In the Singapore model, the Board relied for the proper discharge of its responsibilities for asset allocation policy on an investment committee which comprises not only a subset of the directors but also external advisors.
The challenge for us in Guyana is that our politicians just do not seem to be wired this way. They want to be involved in everything. But it is more than just micromanagement. If the investment objectives of the Fund are not consistent with and support government‘s fiscal objectives, confusion and failure are almost unavoidable. Unfortunately, the problem for us is that the current administration has still now worked out its economic policies way past its midterm.
It is a matter of conjecture whether the problem lies with the Ministry of Finance or the Ministry of Natural Resources and whether the matter is being treated as important by Cabinet. Whatever it is, it is surely time that some lead be taken in this matter. Failure to act can unwittingly lead to the Dutch Disease appearing earlier rather than later.
Getting on track
Fortunately, Guyana does not need to reinvent the wheel. Apart from observing the various Funds around the world operating in disparate environments and levels of economic development, Guyana also stands to benefit from all the literature and studies on SWF’s, driven largely because of their impact on the global economy. More specifically, Guyana can benefit from what is known as the “Santiago Principles” – generally accepted principles and practices (GAPP) – which should underpin as the guiding objectives for SWFs, the following:
i. Maintenance of a stable global financial system and free flow of capital and investment;
ii. Compliance with all applicable regulatory and disclosure requirements in the countries in which they invest;
iii. Making investments on the basis of economic and financial risk and return-related considerations; and
iv. The establishment of a transparent and sound governance structure that provides for adequate operational controls, risk management, and accountability.

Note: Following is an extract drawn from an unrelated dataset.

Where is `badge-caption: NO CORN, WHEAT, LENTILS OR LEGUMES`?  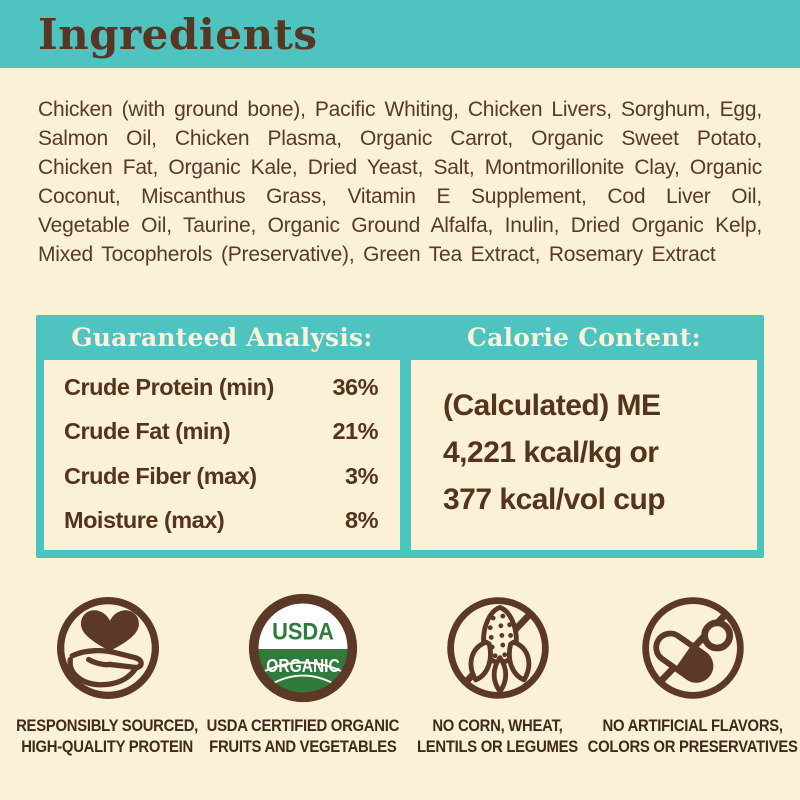 badge-caption: NO CORN, WHEAT, LENTILS OR LEGUMES is located at coordinates (498, 736).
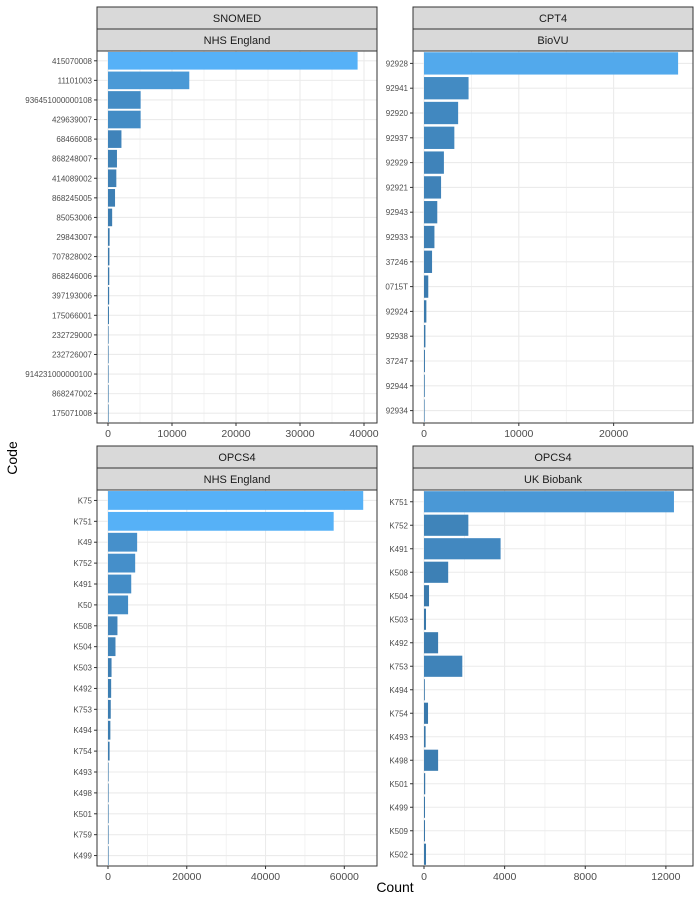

The GAPP covers practices and principles in three key areas – (i) legal framework, objectives, and coordination with macroeconomic policies; (ii) institutional framework and governance structure; and (iii) investment and risk management framework.
Certain GAPP principles stand out for their relevance and it makes sense for those in governance of the economy and the sector in Guyana to pay heed to them. For example GAPP 2 requires that the policy purpose of the SWF should be clearly defined and publicly disclosed. GAPP 3 provides that where the SWF’s activities have significant direct domestic macroeconomic implications, those activities should be closely coordinated with the domestic fiscal and monetary authorities, so as to ensure consistency with the overall macroeconomic policies.
And on the question of Governance, GAPP 6 requires the governance framework for the SWF should be sound and establish a clear and effective division of roles and responsibilities in order to facilitate accountability and operational independence in the management of the SWF. GAPP 8 imposes some semblance of fiduciary obligations on the governing body(ies) of the SWF, requiring that they should act in the best interests of the Fund, and have a clear mandate and adequate authority and competency to carry out its functions. Sounds like Singapore.
While the principles are easily stated, there will be issues in implementation and flexibility and prudence must be watch words. Yet, this is not beyond the capacity of Guyanese and if the Government is serious about acting in the best interest of Guyana then it needs to start addressing its mind to the “what” and the “how” of the proposed SWF. In this regard, there can be no substitute for widespread consultation and a careful balance between spending and saving.